Chapitre Septième : Révélation
Un mois a passé depuis ma déconvenue. Nous sommes au soir d'une journée de liesse. Le père de Farhen est intronisé parmi les doyens. Un banquet est dressé, il y a de la nourriture en abondance, de la boisson aussi.
Je m'arrête sur un détail qui vous a peut-être échappé plus tôt dans mon récit, mais quand je parle de choppes, je ne me réfère pas à la bière qui est bue ici sur le continent ou ailleurs dans l'archipel, mais bien à une boisson sucrée de notre confection, réalisée à partir de plantes, et qui a la particularité de simuler l'ivresse, sans pour autant en avoir les effets néfastes.

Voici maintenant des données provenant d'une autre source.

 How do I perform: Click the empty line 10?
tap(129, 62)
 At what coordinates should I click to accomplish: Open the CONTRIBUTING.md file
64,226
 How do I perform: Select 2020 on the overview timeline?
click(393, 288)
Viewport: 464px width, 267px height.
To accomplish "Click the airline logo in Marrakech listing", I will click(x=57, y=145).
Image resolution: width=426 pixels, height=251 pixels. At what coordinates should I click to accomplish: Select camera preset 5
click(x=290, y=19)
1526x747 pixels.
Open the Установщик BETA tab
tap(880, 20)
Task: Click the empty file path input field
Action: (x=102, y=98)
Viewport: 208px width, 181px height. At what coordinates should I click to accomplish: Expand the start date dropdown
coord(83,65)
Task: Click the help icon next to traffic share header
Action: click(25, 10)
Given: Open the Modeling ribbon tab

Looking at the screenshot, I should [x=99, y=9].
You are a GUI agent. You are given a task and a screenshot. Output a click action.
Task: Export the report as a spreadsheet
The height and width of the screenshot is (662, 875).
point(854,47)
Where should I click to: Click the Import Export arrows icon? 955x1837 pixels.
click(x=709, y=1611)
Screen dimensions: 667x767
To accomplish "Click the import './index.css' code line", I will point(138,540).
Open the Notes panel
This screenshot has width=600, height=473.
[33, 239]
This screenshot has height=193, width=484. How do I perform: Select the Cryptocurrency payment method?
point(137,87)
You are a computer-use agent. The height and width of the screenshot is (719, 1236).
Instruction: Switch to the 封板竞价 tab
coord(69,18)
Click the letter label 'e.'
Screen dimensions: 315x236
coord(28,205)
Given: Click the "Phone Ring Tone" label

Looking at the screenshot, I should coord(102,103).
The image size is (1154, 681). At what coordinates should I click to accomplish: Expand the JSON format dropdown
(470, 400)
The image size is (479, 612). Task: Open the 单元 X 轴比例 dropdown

Je me souviens avoir enchaîné les choppes, les unes après les autres, plus vite que ce que mon corps pouvait gérer, si bien que mes sens furent bien vite ensorcelés. Je vis tous mes camarades de classe, mon amour interdit, l'heureux élu de son cœur, ainsi que mon meilleur ami.
Ils riaient tous, dansaient, se parlaient de tout et de rien. Je les discernais tous à travers le feu gigantesque de ce qui nous servait de cuisine, et j'étais mélancolique. Puis une main vint se poser sur mon épaule, la prise était puissante ; Gilgamesh me faisait signe d'aller un peu plus loin, dans la forêt.
« Gallen, tu as le droit de t'amuser avec tes camarades, et de boire de manière mesurée, mais tes excès mettent en danger la population. Comment peuvent-ils compter sur un homme qui ne se maîtrise pas lui-même ? Je sais que ces derniers temps tu traverses des épreuves difficiles, et que tu as du mal à faire face aux tourments qui t'accablent.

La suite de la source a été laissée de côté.